EXERCISE GOAL: Transcribe each record exactly. Include every one.

(Collected data)
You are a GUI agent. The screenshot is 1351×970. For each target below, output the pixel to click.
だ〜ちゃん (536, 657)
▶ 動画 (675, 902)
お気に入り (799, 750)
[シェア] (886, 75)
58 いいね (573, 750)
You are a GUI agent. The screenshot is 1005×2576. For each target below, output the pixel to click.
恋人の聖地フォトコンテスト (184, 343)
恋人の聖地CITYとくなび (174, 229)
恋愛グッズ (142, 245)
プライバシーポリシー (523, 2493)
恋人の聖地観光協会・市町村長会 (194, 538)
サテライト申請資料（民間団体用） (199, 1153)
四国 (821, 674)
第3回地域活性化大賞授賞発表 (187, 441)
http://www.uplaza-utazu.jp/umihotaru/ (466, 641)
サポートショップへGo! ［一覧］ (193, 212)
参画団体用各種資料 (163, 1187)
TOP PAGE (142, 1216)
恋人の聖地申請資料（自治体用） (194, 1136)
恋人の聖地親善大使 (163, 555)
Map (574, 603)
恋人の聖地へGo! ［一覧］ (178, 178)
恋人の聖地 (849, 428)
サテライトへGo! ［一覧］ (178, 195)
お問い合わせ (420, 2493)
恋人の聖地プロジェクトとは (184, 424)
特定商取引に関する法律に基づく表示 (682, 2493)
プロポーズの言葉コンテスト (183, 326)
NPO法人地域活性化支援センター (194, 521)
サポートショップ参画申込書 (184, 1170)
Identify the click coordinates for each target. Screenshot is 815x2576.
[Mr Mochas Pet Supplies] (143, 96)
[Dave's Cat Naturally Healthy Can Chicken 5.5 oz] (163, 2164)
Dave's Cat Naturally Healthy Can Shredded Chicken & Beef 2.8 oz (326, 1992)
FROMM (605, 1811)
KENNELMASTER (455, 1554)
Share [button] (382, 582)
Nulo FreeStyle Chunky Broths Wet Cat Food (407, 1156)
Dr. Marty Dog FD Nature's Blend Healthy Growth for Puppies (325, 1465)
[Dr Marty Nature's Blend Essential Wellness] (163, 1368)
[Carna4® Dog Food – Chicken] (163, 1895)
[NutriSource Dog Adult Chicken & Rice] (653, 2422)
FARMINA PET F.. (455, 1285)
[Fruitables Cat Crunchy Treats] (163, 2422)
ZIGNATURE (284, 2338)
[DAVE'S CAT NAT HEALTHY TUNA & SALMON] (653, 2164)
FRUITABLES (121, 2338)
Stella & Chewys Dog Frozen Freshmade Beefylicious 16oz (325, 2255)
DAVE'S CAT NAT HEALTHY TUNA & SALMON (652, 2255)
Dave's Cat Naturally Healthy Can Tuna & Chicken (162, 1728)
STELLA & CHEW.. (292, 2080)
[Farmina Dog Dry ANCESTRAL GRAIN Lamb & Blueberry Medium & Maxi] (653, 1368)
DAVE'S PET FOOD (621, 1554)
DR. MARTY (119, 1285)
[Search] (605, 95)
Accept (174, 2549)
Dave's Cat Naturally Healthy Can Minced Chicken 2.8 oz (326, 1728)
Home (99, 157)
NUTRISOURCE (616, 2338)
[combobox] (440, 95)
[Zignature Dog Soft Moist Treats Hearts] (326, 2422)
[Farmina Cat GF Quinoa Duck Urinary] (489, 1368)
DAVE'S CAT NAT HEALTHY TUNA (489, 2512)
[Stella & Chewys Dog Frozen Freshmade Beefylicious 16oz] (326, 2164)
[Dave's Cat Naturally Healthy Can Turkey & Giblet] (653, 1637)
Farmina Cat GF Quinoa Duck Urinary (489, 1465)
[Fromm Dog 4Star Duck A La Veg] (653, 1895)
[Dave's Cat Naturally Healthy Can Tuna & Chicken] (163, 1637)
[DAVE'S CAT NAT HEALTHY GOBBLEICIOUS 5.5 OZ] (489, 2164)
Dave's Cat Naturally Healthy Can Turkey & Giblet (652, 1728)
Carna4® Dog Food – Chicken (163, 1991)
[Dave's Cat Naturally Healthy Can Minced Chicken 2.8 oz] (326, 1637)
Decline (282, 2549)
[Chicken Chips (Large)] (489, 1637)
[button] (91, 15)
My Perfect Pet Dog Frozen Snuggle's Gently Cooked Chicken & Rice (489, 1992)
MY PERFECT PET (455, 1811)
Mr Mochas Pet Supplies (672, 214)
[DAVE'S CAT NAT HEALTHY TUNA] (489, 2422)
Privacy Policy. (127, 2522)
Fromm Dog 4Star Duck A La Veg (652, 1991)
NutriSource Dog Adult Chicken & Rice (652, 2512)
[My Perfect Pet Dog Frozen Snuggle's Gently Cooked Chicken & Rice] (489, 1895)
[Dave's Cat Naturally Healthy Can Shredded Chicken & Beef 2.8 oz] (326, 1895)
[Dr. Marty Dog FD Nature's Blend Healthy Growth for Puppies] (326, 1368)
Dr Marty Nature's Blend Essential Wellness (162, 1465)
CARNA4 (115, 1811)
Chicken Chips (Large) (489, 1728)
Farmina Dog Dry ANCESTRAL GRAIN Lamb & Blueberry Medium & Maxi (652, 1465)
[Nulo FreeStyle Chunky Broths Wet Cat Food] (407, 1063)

TASK RESPONSE:
You are a GUI agent. The screenshot is 1351×970. For each target below, output the pixel to click.
だ〜ちゃん (536, 657)
▶ 動画 (675, 902)
お気に入り (799, 750)
[シェア] (886, 75)
58 いいね (573, 750)
You are a GUI agent. The screenshot is 1005×2576. For each target below, output the pixel to click.
恋人の聖地フォトコンテスト (184, 343)
恋人の聖地CITYとくなび (174, 229)
恋愛グッズ (142, 245)
プライバシーポリシー (523, 2493)
恋人の聖地観光協会・市町村長会 (194, 538)
サテライト申請資料（民間団体用） (199, 1153)
四国 (821, 674)
第3回地域活性化大賞授賞発表 (187, 441)
http://www.uplaza-utazu.jp/umihotaru/ (466, 641)
サポートショップへGo! ［一覧］ (193, 212)
参画団体用各種資料 (163, 1187)
TOP PAGE (142, 1216)
恋人の聖地申請資料（自治体用） (194, 1136)
恋人の聖地親善大使 (163, 555)
Map (574, 603)
恋人の聖地へGo! ［一覧］ (178, 178)
恋人の聖地 (849, 428)
サテライトへGo! ［一覧］ (178, 195)
お問い合わせ (420, 2493)
恋人の聖地プロジェクトとは (184, 424)
特定商取引に関する法律に基づく表示 (682, 2493)
プロポーズの言葉コンテスト (183, 326)
NPO法人地域活性化支援センター (194, 521)
サポートショップ参画申込書 (184, 1170)
Identify the click coordinates for each target. Screenshot is 815x2576.
[Mr Mochas Pet Supplies] (143, 96)
[Dave's Cat Naturally Healthy Can Chicken 5.5 oz] (163, 2164)
Dave's Cat Naturally Healthy Can Shredded Chicken & Beef 2.8 oz (326, 1992)
FROMM (605, 1811)
KENNELMASTER (455, 1554)
Share [button] (382, 582)
Nulo FreeStyle Chunky Broths Wet Cat Food (407, 1156)
Dr. Marty Dog FD Nature's Blend Healthy Growth for Puppies (325, 1465)
[Dr Marty Nature's Blend Essential Wellness] (163, 1368)
[Carna4® Dog Food – Chicken] (163, 1895)
[NutriSource Dog Adult Chicken & Rice] (653, 2422)
FARMINA PET F.. (455, 1285)
[Fruitables Cat Crunchy Treats] (163, 2422)
ZIGNATURE (284, 2338)
[DAVE'S CAT NAT HEALTHY TUNA & SALMON] (653, 2164)
FRUITABLES (121, 2338)
Stella & Chewys Dog Frozen Freshmade Beefylicious 16oz (325, 2255)
DAVE'S CAT NAT HEALTHY TUNA & SALMON (652, 2255)
Dave's Cat Naturally Healthy Can Tuna & Chicken (162, 1728)
STELLA & CHEW.. (292, 2080)
[Farmina Dog Dry ANCESTRAL GRAIN Lamb & Blueberry Medium & Maxi] (653, 1368)
DAVE'S PET FOOD (621, 1554)
DR. MARTY (119, 1285)
[Search] (605, 95)
Accept (174, 2549)
Dave's Cat Naturally Healthy Can Minced Chicken 2.8 oz (326, 1728)
Home (99, 157)
NUTRISOURCE (616, 2338)
[combobox] (440, 95)
[Zignature Dog Soft Moist Treats Hearts] (326, 2422)
[Farmina Cat GF Quinoa Duck Urinary] (489, 1368)
DAVE'S CAT NAT HEALTHY TUNA (489, 2512)
[Stella & Chewys Dog Frozen Freshmade Beefylicious 16oz] (326, 2164)
[Dave's Cat Naturally Healthy Can Turkey & Giblet] (653, 1637)
Farmina Cat GF Quinoa Duck Urinary (489, 1465)
[Fromm Dog 4Star Duck A La Veg] (653, 1895)
[Dave's Cat Naturally Healthy Can Tuna & Chicken] (163, 1637)
[DAVE'S CAT NAT HEALTHY GOBBLEICIOUS 5.5 OZ] (489, 2164)
Dave's Cat Naturally Healthy Can Turkey & Giblet (652, 1728)
Carna4® Dog Food – Chicken (163, 1991)
[Dave's Cat Naturally Healthy Can Minced Chicken 2.8 oz] (326, 1637)
Decline (282, 2549)
[Chicken Chips (Large)] (489, 1637)
[button] (91, 15)
My Perfect Pet Dog Frozen Snuggle's Gently Cooked Chicken & Rice (489, 1992)
MY PERFECT PET (455, 1811)
Mr Mochas Pet Supplies (672, 214)
[DAVE'S CAT NAT HEALTHY TUNA] (489, 2422)
Privacy Policy. (127, 2522)
Fromm Dog 4Star Duck A La Veg (652, 1991)
NutriSource Dog Adult Chicken & Rice (652, 2512)
[My Perfect Pet Dog Frozen Snuggle's Gently Cooked Chicken & Rice] (489, 1895)
[Dave's Cat Naturally Healthy Can Shredded Chicken & Beef 2.8 oz] (326, 1895)
[Dr. Marty Dog FD Nature's Blend Healthy Growth for Puppies] (326, 1368)
Dr Marty Nature's Blend Essential Wellness (162, 1465)
CARNA4 (115, 1811)
Chicken Chips (Large) (489, 1728)
Farmina Dog Dry ANCESTRAL GRAIN Lamb & Blueberry Medium & Maxi (652, 1465)
[Nulo FreeStyle Chunky Broths Wet Cat Food] (407, 1063)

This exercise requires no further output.